Sanders warned that the investment losses that have buffeted San Diego's pension system could lead to larger annual payments, likening the contribution to an "ever-widening crater."

Sanders said the recession has "compounded" the mistakes of his predecessors.

"The size of those payments is the legacy of previous administrations, which recklessly underfunded the pension system so they could continue to expand popular programs and give out pay raises without accepting responsibility for those costs," Sanders said.

"They gambled that a rising economy would cover their tracks," he said. "But it couldn't, not even in good times."

Sanders will pursue new concessions during negotiations with municipal unions.

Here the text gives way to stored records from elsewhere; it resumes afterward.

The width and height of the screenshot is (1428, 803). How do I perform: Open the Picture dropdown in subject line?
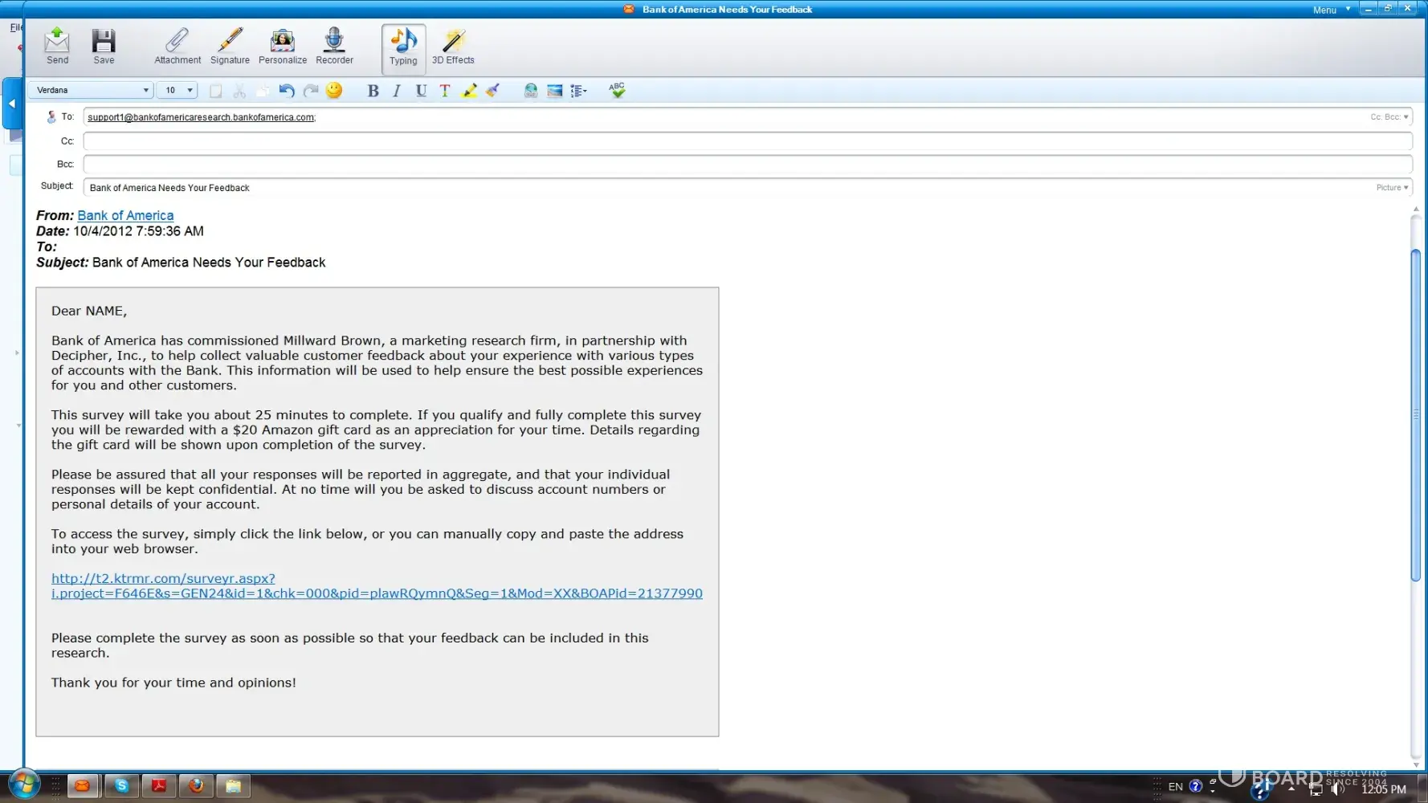pos(1392,188)
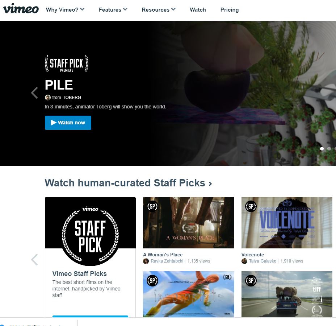Image resolution: width=336 pixels, height=326 pixels.
Task: Click the Watch now button
Action: (68, 123)
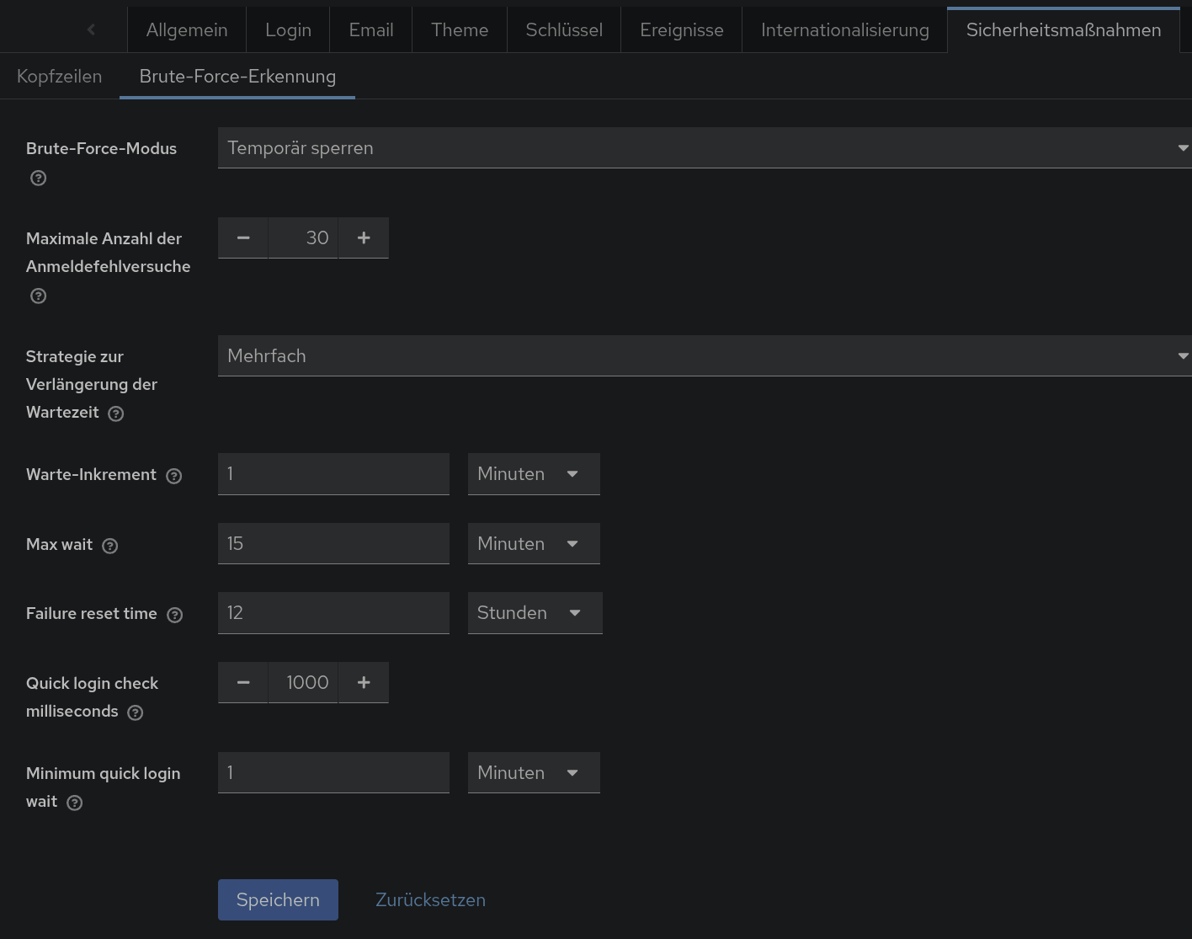Show help for Strategie zur Verlängerung der Wartezeit
This screenshot has width=1192, height=939.
116,413
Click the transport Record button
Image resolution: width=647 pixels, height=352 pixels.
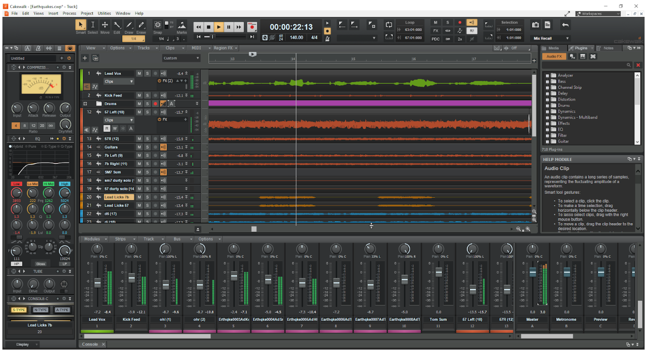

"We'll be seeking long-term solutions in our retirement benefits in a manner that balances the interests of employees and taxpayers, and brings our benefits into alignment with our economic reality," Sanders said.

Sanders also called for cooperation from the public as the city trims services to solve its financial problems.

"The challenge we face today is maintaining services established in an era when labor costs were low and our tax stream was not being diverted by the state or siphoned off by expensive mandates and pension payments," Sanders said.

Sanders said he will propose more ways to scale back the size of city government, but said after three years of deep cuts there are "fewer opportunities for significant savings."

Change is needed at the city's scandal-plagued redevelopment agencies, the Centre City Development Corp. and the Southeastern Economic Development Corp., Sanders said.

Sanders said he will present the City Council with a plan that "protects taxpayers and strengthens city oversight" of the redevelopment agencies, but dismissed the idea of shutting them down.

"The work of redevelopment agencies has been vital to the progress of this city, and it is not yet done," Sanders said.

Raising fees the public pays for city services may also be needed to recover from the recession, Sanders said.

"Asking the public for more money, whether it's extra coins for a parking meter or a few dollars more to dump trash in a landfill, is almost always an occasion for controversy," Sanders acknowledged.

While the city can't depend on Washington, D.C. to solve its problems, Sanders said he will pursue the city's "rightful share" of a proposed national economic stimulus package.

Sanders said he will also champion projects that generate new jobs such as expanding the Convention Center, improving Lindbergh Field and building a third border crossing on Otay Mesa.

Sanders also pledged to work with the San Diego Chargers to "help ensure that professional football has a bright future in our region."

San Diego needs to become a leader in the emerging "clean tech" industries by fostering efforts to combat global warming, enhance the water supply and reduce the consumption of energy, Sanders said.

Sanders said the city has entered into a "perilous era" due to ongoing drought and federal court rulings that limits the amount of water that can be pumped into the region from Northern California.

By the spring, Sanders said, San Diego may have to impose mandatory water conservation efforts.

"Every effort is being made to ensure mandatory water reductions are fair, and that they recognize conservation practices that have already been taken," Sanders said. "Perhaps the surest measure of their fairness is that they'll make nobody happy."

Despite the grim economic situation San Diego faces, Sanders concluded his speech by saying he is optimistic.

"Our problems are not much different than the problems of countless families as they cope with the effects of this recession -- stretching their budgets, worrying about their future, wondering if their children will know the same opportunities they knew," Sanders said.

But, he said, to vigorous applause, that "on our worst day, those of us who live in San Diego are better off than so many others."

"We should always remember that," Sanders said.